Sep. 17—Seattle Kraken, NHL, Alaska hockey
When the puck drops at the University of Alaska Anchorage Seawolves' first hockey game since early 2020, it will mark the fulfillment of a years-long journey for the team — one which saw the squad cut altogether, then saved through a herculean show of support from hockey supporters across Alaska and beyond. Those years saw a pandemic-canceled season and another lost to the attrition of the program's collapse and rebuilding, followed by a slow and painstaking reassembly of talent that could build UAA into a contender.
As the Seawolves' hockey saga enters its next chapter, the task for local hockey fans is simple by comparisons: Show up for the team.
Ignominy, death and rebirth
The UAA hockey program received its death notice in September 2020, a victim of drastic funding cuts from Gov. Mike Dunleavy. Hockey wasn't alone — in addition to a host of academic programs, the school's gymnastics and alpine skiing programs also got the ax. But there was one hope for reinstatement: If boosters could raise the program's annual budget outside of university funding, the university's Board of Regents would entertain adding them back.
Both gymnastics and alpine skiing managed to do so, a credit to their supporters. But the financial requirement for hockey was twice as much as the other two sports combined, and it was an open question whether a community that hadn't supported the team strongly for at least a decade before the budget ax fell would rally to their cause. Even before the team was cut altogether, UAA had moved games to the small arena at the Seawolf Sports Complex on campus as a cost-saving measure; paying to host games at the mostly empty Sullivan Arena couldn't be justified. The team hadn't prevailed in the intrastate Governor's Cup series against the rival Nanooks of Fairbanks since 2009.
But the death of the program was a wake-up call to the greater hockey community, both in Anchorage and statewide. Alaska prides itself as a hockey state and Anchorage has a proud tradition as a hockey town — but all of a sudden, there was no team to support that status. No more Aces. No more Seawolves. The pipeline from Anchorage youth hockey to the pros that once launched Scotty Gomez on his way to the Stanley Cup was broken — some feared irreparably.

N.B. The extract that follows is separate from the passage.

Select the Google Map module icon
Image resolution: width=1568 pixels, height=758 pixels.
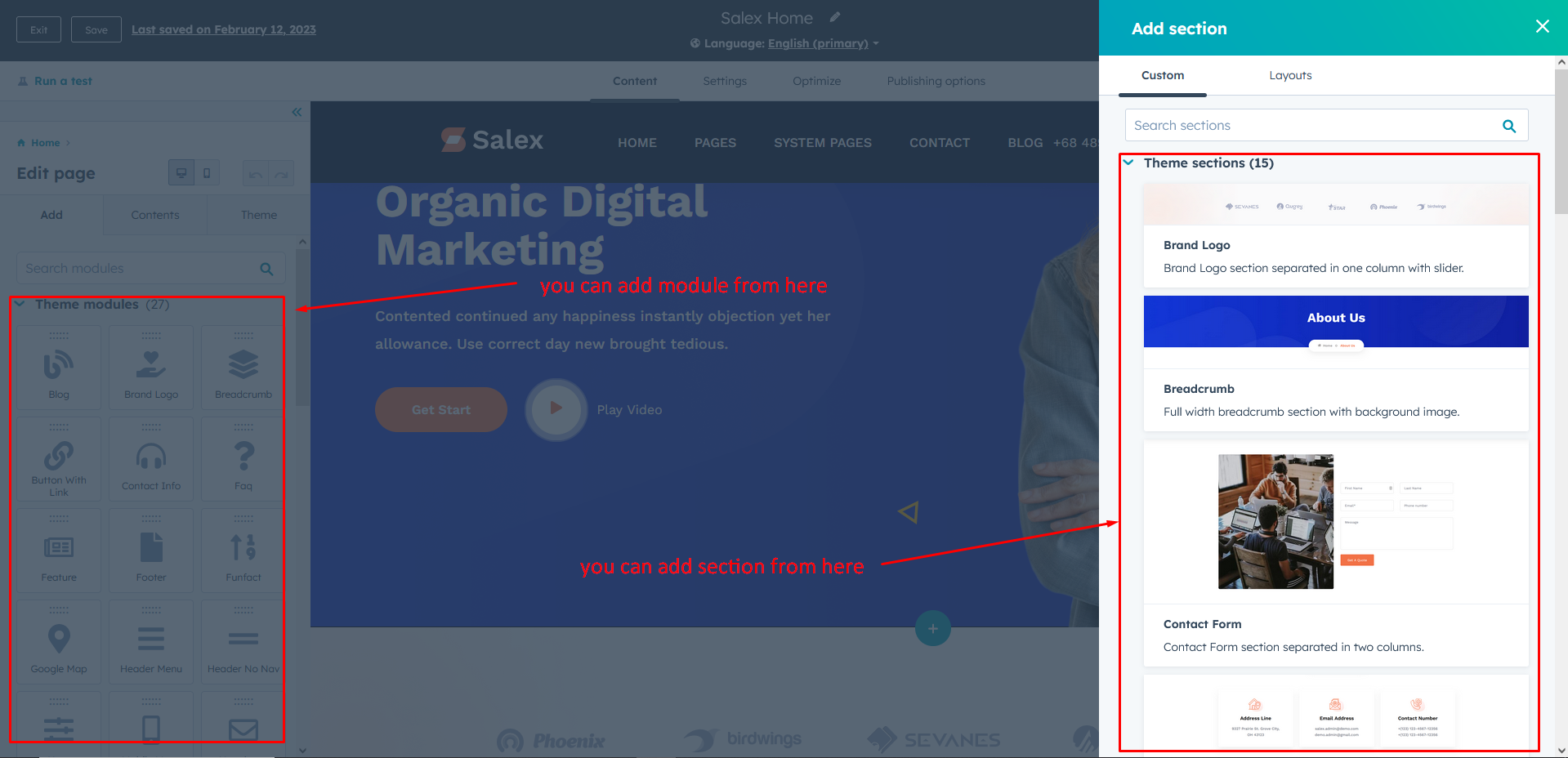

What followed was an incredible fundraising effort that stretched from youth hockey teams all the way to the Seattle Kraken, ultimately successful in its goal of securing $3 million in just under a year to resurrect UAA hockey.
The long road back
Reaching the fundraising goal was only the first step back to life for the program. Former head coach Matt Curley departed to coach in the U.S. Hockey League while UAA's hockey future was in doubt, as had many of the team's players, who didn't want to sacrifice years of NCAA eligibility for a program whose continued existence was uncertain.

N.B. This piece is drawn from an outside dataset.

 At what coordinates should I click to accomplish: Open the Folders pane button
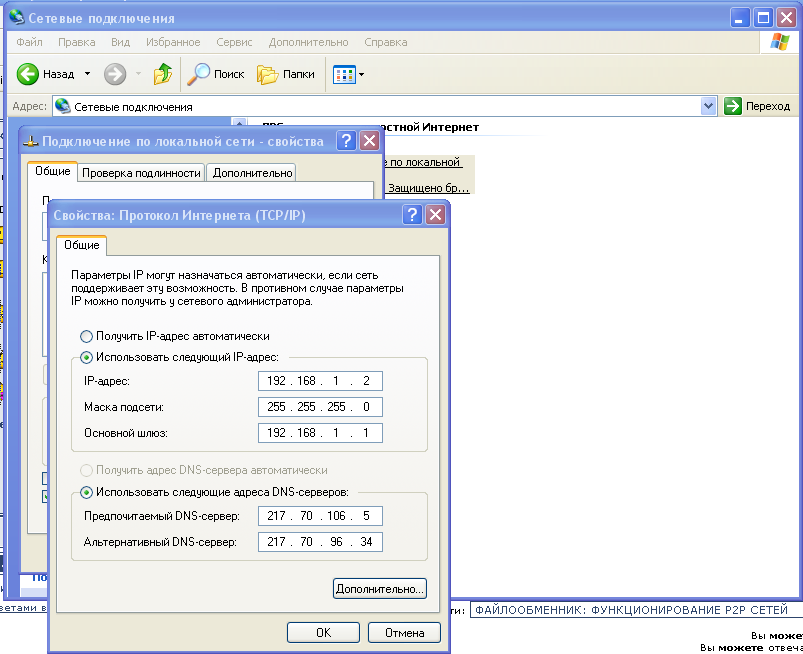(286, 74)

But one by one, the pieces came together. Former Chugiak High Mustang, UAA Seawolf and Alaska Aces player Matt Shasby came on board as the program's new head coach. In January, he was able to recruit Fairbanks Ice Dogs head coach Trevor Stewart, who led the Interior Alaska junior hockey team to two national championships over the past decade; Stewart will serve as associate head coach for the Seawolves. Aided by new NCAA policies making transfers easier and giving players a year of expanded eligibility due to the COVID-19 pandemic's effects, players returned too.
Will all of this positive momentum carry over to success on the ice? That remains to be seen. A feel-good story is no guarantee that a season will go your way, and rebuilding an entire hockey program almost from scratch is a major undertaking — one that won't be complete in a single year, or even a few. But one thing's for sure: If you want to see where the story goes from here, the best way is to be in a seat rinkside when the Seawolves face off on Friday, Sept. 23 against Simon Fraser University. They've come this far; the least we can do is show up to see how much farther they can go. After all, UAA has rebuilding to do as a hockey program, but Anchorage has work to do to reestablish its reputation as a hockey town, too.